= Beginning of Section =

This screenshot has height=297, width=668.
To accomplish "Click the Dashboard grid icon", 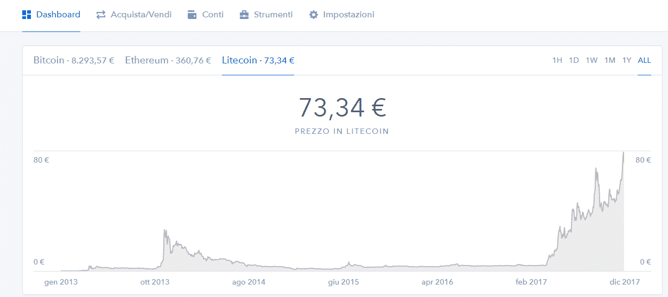I will tap(27, 15).
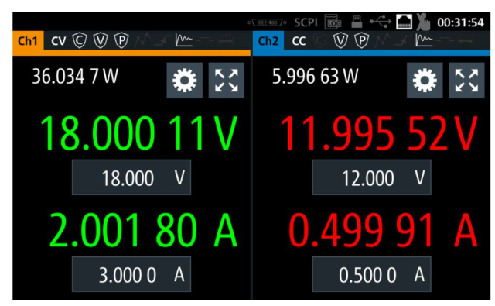Click Ch2 overvoltage V shield icon
This screenshot has width=495, height=306.
click(340, 40)
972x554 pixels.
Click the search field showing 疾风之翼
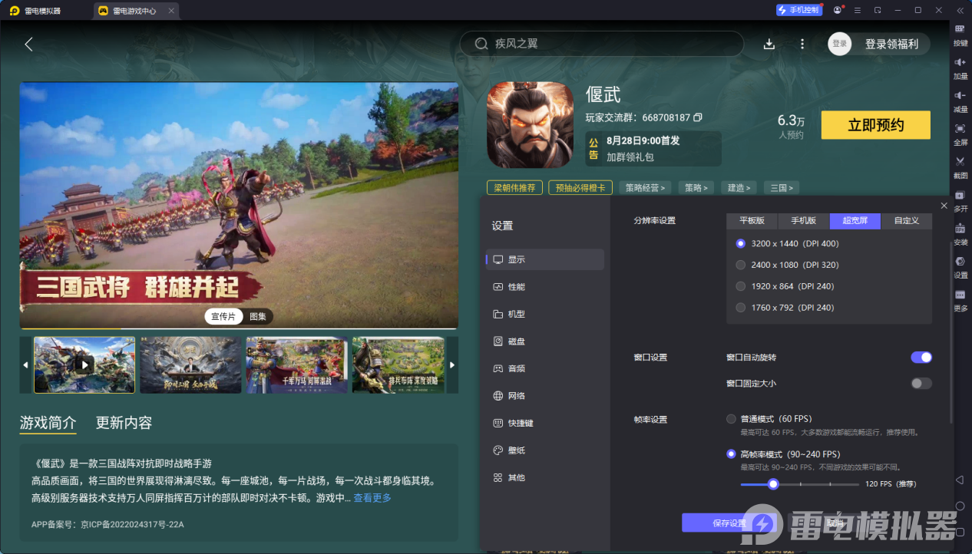[603, 44]
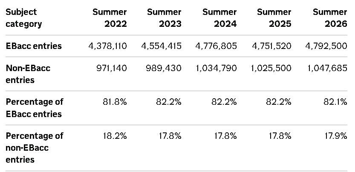
Task: Select the Summer 2026 column header
Action: (x=330, y=18)
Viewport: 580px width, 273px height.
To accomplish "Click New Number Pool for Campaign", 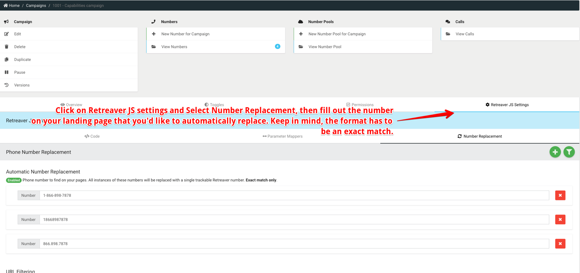I will (337, 34).
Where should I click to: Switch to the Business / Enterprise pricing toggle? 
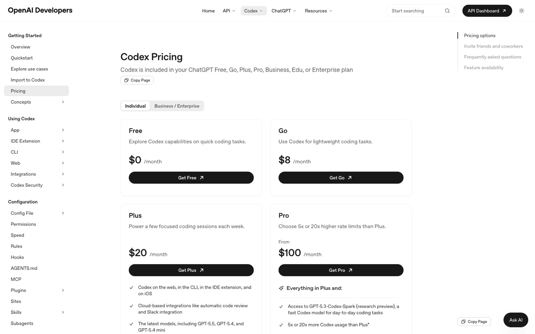pyautogui.click(x=177, y=106)
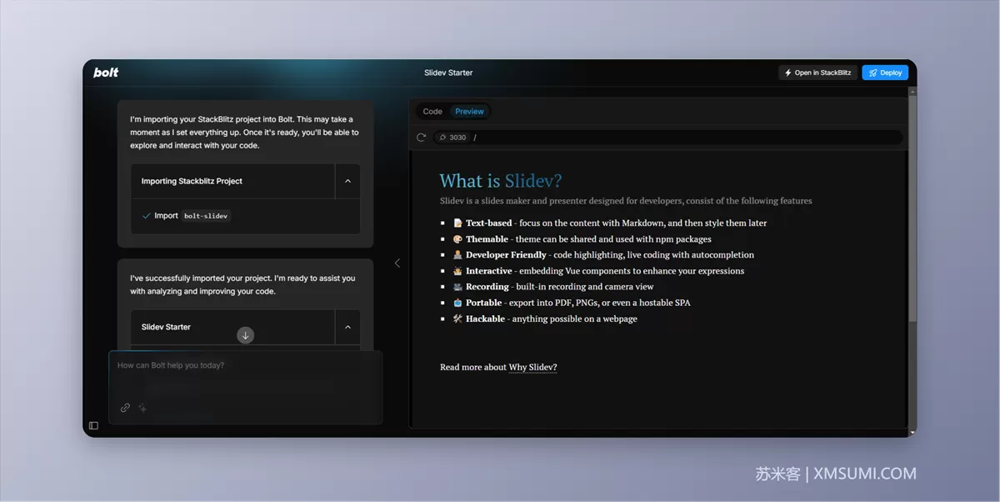Click the Bolt logo
This screenshot has height=502, width=1000.
pos(106,73)
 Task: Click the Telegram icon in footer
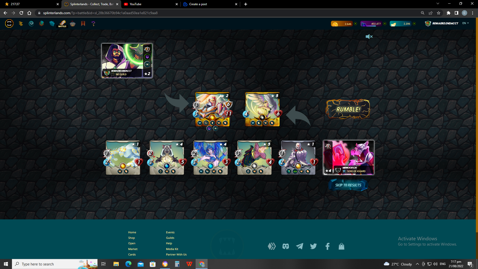click(299, 246)
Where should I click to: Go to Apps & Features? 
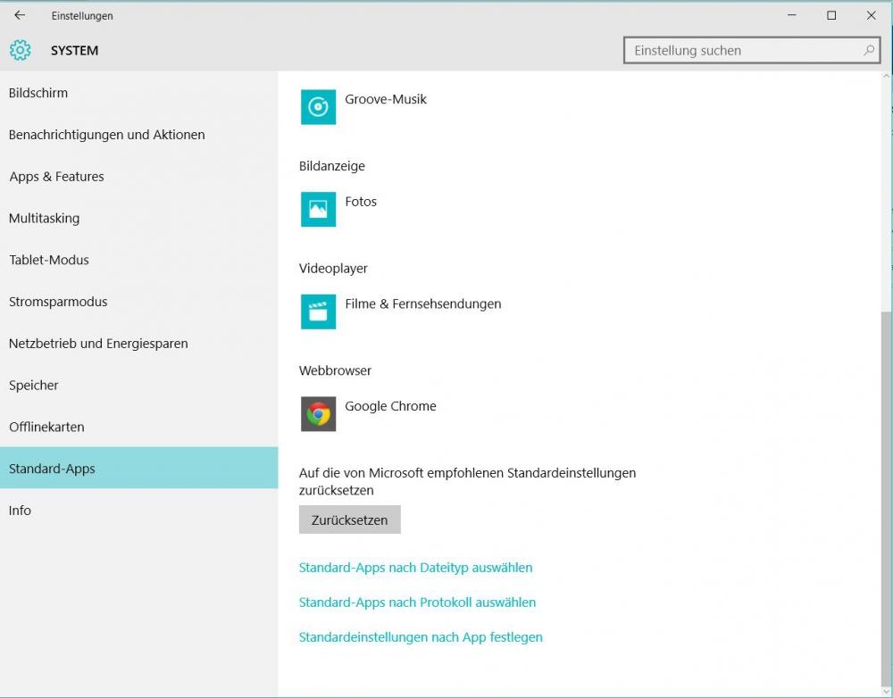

= End of Section =

▶ _Problem requirements_
Please retype, exactly and with the pictures left out, the lines from the line containing "Where should I click to: Switch" through the last line of the records above.

▶ _Response to this task_
Where should I click to: Switch to the Business / Enterprise pricing toggle? 
pyautogui.click(x=177, y=106)
Click the Bolt logo
This screenshot has height=502, width=1000.
pos(106,73)
 Task: Click the Telegram icon in footer
click(299, 246)
Where should I click to: Go to Apps & Features? 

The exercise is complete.